TASK GOAL: Return every line below exactly, without dropping any.

EXERCISE DATA:
==============================
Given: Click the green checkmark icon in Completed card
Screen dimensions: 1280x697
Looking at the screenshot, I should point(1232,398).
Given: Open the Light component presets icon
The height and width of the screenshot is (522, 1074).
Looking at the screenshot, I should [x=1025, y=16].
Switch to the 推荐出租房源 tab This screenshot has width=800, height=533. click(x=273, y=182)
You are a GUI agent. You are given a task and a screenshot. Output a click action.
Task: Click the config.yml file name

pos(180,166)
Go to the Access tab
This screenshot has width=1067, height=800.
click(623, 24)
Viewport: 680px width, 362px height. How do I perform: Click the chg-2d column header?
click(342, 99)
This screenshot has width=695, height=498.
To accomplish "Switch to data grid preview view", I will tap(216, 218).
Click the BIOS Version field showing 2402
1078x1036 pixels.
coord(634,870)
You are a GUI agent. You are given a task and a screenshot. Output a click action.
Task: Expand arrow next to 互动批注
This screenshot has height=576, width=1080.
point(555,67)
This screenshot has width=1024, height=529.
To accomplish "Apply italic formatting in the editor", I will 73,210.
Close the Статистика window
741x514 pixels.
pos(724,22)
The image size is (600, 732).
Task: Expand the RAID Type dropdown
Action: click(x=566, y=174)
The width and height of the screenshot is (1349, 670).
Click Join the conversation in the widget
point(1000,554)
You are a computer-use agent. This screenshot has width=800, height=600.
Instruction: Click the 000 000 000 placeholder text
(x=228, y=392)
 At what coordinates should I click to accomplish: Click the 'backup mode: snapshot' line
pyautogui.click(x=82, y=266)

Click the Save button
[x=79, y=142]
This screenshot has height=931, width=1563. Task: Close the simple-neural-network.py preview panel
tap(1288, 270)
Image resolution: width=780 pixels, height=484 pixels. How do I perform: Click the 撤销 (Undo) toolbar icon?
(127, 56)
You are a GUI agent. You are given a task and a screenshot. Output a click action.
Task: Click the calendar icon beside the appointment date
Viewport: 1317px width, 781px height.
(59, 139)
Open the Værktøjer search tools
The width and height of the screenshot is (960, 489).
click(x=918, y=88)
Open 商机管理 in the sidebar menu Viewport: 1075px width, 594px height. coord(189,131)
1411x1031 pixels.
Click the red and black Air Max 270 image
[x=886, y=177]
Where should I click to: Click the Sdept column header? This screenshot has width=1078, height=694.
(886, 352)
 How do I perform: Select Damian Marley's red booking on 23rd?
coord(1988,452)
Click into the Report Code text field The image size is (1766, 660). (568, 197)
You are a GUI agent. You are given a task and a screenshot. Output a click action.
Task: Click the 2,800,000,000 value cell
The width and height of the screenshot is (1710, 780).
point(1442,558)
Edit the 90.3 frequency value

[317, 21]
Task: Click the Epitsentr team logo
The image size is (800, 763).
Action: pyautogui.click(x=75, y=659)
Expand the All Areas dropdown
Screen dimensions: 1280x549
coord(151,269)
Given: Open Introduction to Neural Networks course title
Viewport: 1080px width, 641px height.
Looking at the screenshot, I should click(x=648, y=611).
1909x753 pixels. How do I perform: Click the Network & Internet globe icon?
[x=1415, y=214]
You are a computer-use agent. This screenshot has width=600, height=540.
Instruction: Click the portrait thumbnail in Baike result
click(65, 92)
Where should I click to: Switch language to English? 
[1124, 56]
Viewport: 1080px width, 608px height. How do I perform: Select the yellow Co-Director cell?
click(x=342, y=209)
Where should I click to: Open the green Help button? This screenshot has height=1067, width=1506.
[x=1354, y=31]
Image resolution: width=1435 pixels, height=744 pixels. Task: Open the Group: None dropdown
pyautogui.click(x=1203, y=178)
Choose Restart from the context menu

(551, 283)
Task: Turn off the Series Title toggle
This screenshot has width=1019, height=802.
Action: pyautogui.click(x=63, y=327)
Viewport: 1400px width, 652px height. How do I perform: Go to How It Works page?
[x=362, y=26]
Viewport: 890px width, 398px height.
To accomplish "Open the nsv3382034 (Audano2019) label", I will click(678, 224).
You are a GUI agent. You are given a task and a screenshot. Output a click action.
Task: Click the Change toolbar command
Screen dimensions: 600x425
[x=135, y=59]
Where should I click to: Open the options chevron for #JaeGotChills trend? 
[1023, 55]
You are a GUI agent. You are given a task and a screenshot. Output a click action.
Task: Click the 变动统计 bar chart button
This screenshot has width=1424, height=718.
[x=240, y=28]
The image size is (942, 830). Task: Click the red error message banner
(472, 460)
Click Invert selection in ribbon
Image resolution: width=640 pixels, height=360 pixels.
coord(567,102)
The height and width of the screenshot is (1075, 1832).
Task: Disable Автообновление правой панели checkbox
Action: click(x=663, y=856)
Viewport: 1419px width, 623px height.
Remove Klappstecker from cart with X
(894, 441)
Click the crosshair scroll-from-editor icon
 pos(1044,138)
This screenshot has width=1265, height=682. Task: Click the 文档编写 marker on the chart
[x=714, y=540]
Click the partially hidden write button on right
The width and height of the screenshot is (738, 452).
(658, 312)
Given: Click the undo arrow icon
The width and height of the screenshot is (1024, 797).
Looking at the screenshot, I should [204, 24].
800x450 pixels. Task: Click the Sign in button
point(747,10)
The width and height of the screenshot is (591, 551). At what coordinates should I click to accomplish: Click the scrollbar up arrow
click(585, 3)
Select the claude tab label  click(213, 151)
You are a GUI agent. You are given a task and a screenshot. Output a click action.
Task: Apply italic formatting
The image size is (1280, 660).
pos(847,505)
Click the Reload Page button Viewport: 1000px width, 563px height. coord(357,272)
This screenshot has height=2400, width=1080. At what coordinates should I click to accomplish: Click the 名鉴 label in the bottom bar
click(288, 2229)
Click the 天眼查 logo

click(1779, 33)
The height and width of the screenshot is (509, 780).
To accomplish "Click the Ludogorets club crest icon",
==============================
RESPONSE TO THIS TASK:
Given: Click the green checkmark icon in Completed card
Screen dimensions: 1280x697
Looking at the screenshot, I should point(1232,398).
Given: Open the Light component presets icon
The height and width of the screenshot is (522, 1074).
Looking at the screenshot, I should [x=1025, y=16].
Switch to the 推荐出租房源 tab This screenshot has width=800, height=533. click(x=273, y=182)
You are a GUI agent. You are given a task and a screenshot. Output a click action.
Task: Click the config.yml file name

pos(180,166)
Go to the Access tab
This screenshot has width=1067, height=800.
click(623, 24)
Viewport: 680px width, 362px height. How do I perform: Click the chg-2d column header?
click(342, 99)
This screenshot has width=695, height=498.
To accomplish "Switch to data grid preview view", I will tap(216, 218).
Click the BIOS Version field showing 2402
1078x1036 pixels.
coord(634,870)
You are a GUI agent. You are given a task and a screenshot. Output a click action.
Task: Expand arrow next to 互动批注
This screenshot has height=576, width=1080.
point(555,67)
This screenshot has width=1024, height=529.
To accomplish "Apply italic formatting in the editor", I will 73,210.
Close the Статистика window
741x514 pixels.
pos(724,22)
The image size is (600, 732).
Task: Expand the RAID Type dropdown
Action: click(x=566, y=174)
The width and height of the screenshot is (1349, 670).
Click Join the conversation in the widget
point(1000,554)
You are a computer-use agent. This screenshot has width=800, height=600.
Instruction: Click the 000 000 000 placeholder text
(x=228, y=392)
 At what coordinates should I click to accomplish: Click the 'backup mode: snapshot' line
pyautogui.click(x=82, y=266)

Click the Save button
[x=79, y=142]
This screenshot has height=931, width=1563. Task: Close the simple-neural-network.py preview panel
tap(1288, 270)
Image resolution: width=780 pixels, height=484 pixels. How do I perform: Click the 撤销 (Undo) toolbar icon?
(127, 56)
You are a GUI agent. You are given a task and a screenshot. Output a click action.
Task: Click the calendar icon beside the appointment date
Viewport: 1317px width, 781px height.
(59, 139)
Open the Værktøjer search tools
The width and height of the screenshot is (960, 489).
click(x=918, y=88)
Open 商机管理 in the sidebar menu Viewport: 1075px width, 594px height. coord(189,131)
1411x1031 pixels.
Click the red and black Air Max 270 image
[x=886, y=177]
Where should I click to: Click the Sdept column header? This screenshot has width=1078, height=694.
(886, 352)
 How do I perform: Select Damian Marley's red booking on 23rd?
coord(1988,452)
Click into the Report Code text field The image size is (1766, 660). (568, 197)
You are a GUI agent. You are given a task and a screenshot. Output a click action.
Task: Click the 2,800,000,000 value cell
The width and height of the screenshot is (1710, 780).
point(1442,558)
Edit the 90.3 frequency value

[317, 21]
Task: Click the Epitsentr team logo
The image size is (800, 763).
Action: pyautogui.click(x=75, y=659)
Expand the All Areas dropdown
Screen dimensions: 1280x549
coord(151,269)
Given: Open Introduction to Neural Networks course title
Viewport: 1080px width, 641px height.
Looking at the screenshot, I should click(x=648, y=611).
1909x753 pixels. How do I perform: Click the Network & Internet globe icon?
[x=1415, y=214]
You are a computer-use agent. This screenshot has width=600, height=540.
Instruction: Click the portrait thumbnail in Baike result
click(65, 92)
Where should I click to: Switch language to English? 
[1124, 56]
Viewport: 1080px width, 608px height. How do I perform: Select the yellow Co-Director cell?
click(x=342, y=209)
Where should I click to: Open the green Help button? This screenshot has height=1067, width=1506.
[x=1354, y=31]
Image resolution: width=1435 pixels, height=744 pixels. Task: Open the Group: None dropdown
pyautogui.click(x=1203, y=178)
Choose Restart from the context menu

(551, 283)
Task: Turn off the Series Title toggle
This screenshot has width=1019, height=802.
Action: pyautogui.click(x=63, y=327)
Viewport: 1400px width, 652px height. How do I perform: Go to How It Works page?
[x=362, y=26]
Viewport: 890px width, 398px height.
To accomplish "Open the nsv3382034 (Audano2019) label", I will click(678, 224).
You are a GUI agent. You are given a task and a screenshot. Output a click action.
Task: Click the Change toolbar command
Screen dimensions: 600x425
[x=135, y=59]
Where should I click to: Open the options chevron for #JaeGotChills trend? 
[1023, 55]
You are a GUI agent. You are given a task and a screenshot. Output a click action.
Task: Click the 变动统计 bar chart button
This screenshot has width=1424, height=718.
[x=240, y=28]
The image size is (942, 830). Task: Click the red error message banner
(472, 460)
Click Invert selection in ribbon
Image resolution: width=640 pixels, height=360 pixels.
coord(567,102)
The height and width of the screenshot is (1075, 1832).
Task: Disable Автообновление правой панели checkbox
Action: click(x=663, y=856)
Viewport: 1419px width, 623px height.
Remove Klappstecker from cart with X
(894, 441)
Click the crosshair scroll-from-editor icon
 pos(1044,138)
This screenshot has width=1265, height=682. Task: Click the 文档编写 marker on the chart
[x=714, y=540]
Click the partially hidden write button on right
The width and height of the screenshot is (738, 452).
(658, 312)
Given: Click the undo arrow icon
The width and height of the screenshot is (1024, 797).
Looking at the screenshot, I should [204, 24].
800x450 pixels. Task: Click the Sign in button
point(747,10)
The width and height of the screenshot is (591, 551). At what coordinates should I click to accomplish: Click the scrollbar up arrow
click(585, 3)
Select the claude tab label  click(213, 151)
You are a GUI agent. You are given a task and a screenshot. Output a click action.
Task: Apply italic formatting
The image size is (1280, 660).
pos(847,505)
Click the Reload Page button Viewport: 1000px width, 563px height. coord(357,272)
This screenshot has height=2400, width=1080. At what coordinates should I click to accomplish: Click the 名鉴 label in the bottom bar
click(288, 2229)
Click the 天眼查 logo

click(1779, 33)
The height and width of the screenshot is (509, 780).
To accomplish "Click the Ludogorets club crest icon",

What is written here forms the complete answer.